DIRECTIONS: Find the "Task: Pick the" line in the records below and repeat it and every later line exactly, up to the last; do not include pictures.

Content starts

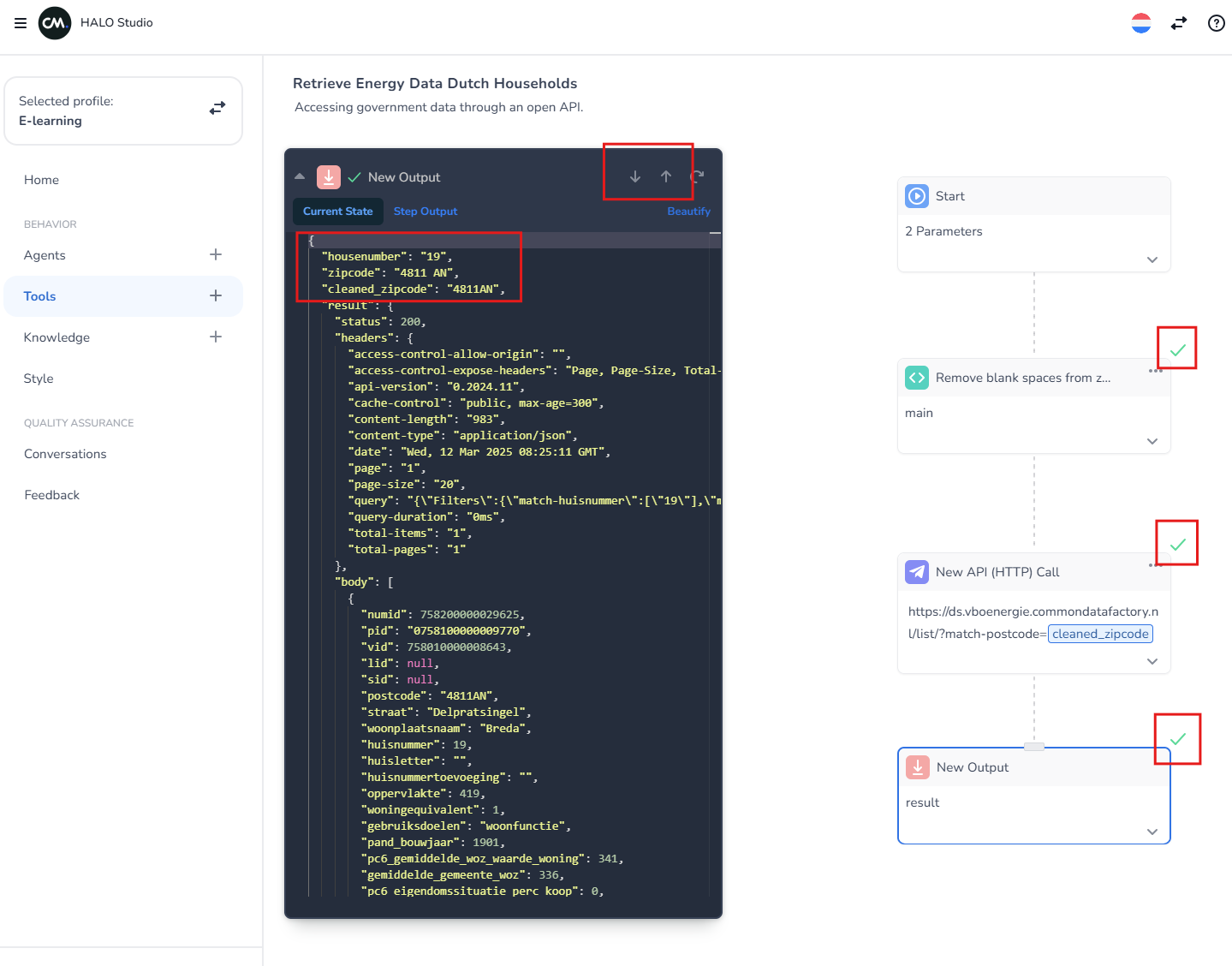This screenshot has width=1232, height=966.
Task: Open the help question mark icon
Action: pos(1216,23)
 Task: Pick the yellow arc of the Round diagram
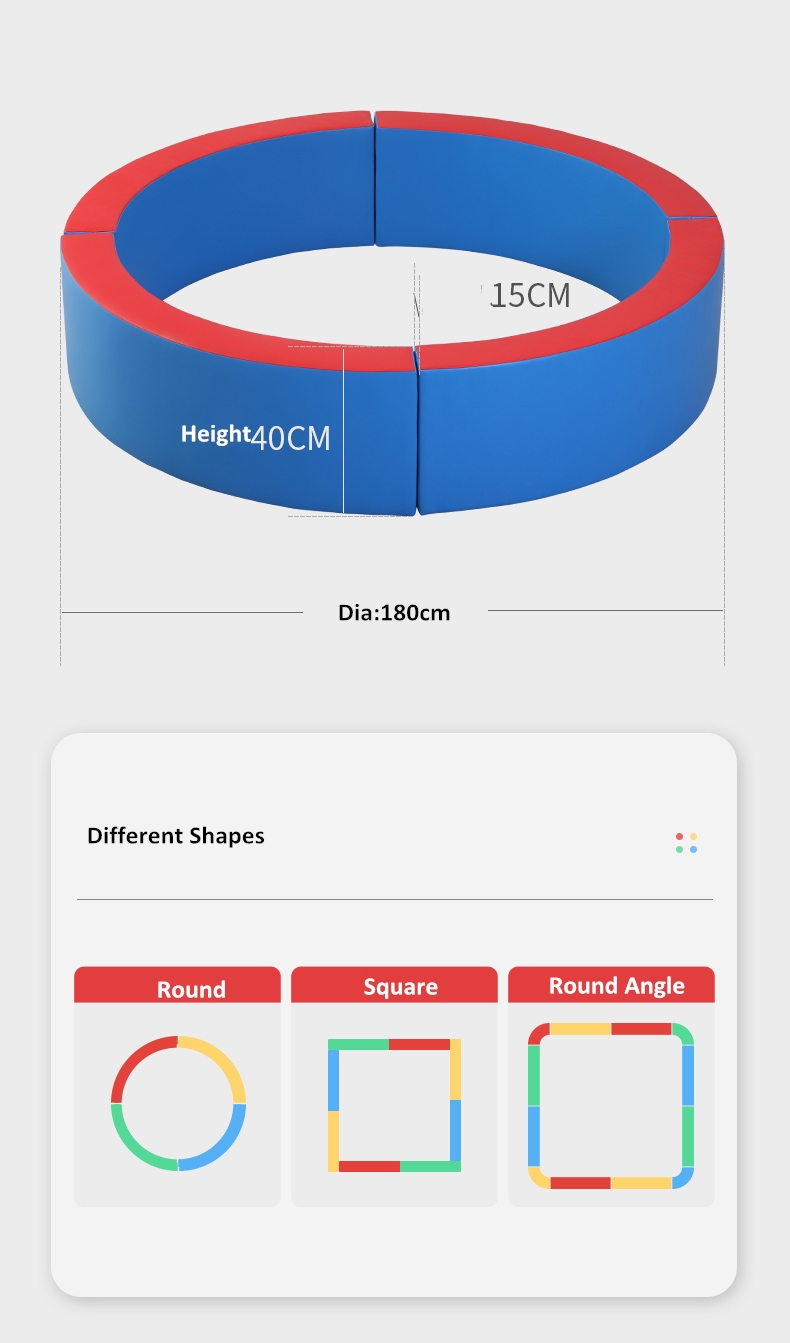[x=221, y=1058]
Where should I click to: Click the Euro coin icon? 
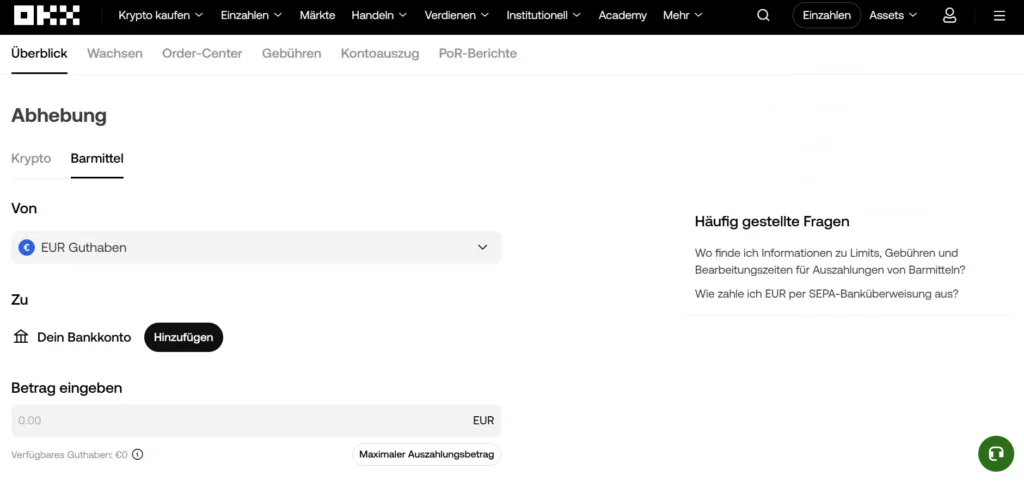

Content ends

YOUR RESPONSE:
 Task: Pick the yellow arc of the Round diagram
[x=221, y=1058]
Where should I click to: Click the Euro coin icon? 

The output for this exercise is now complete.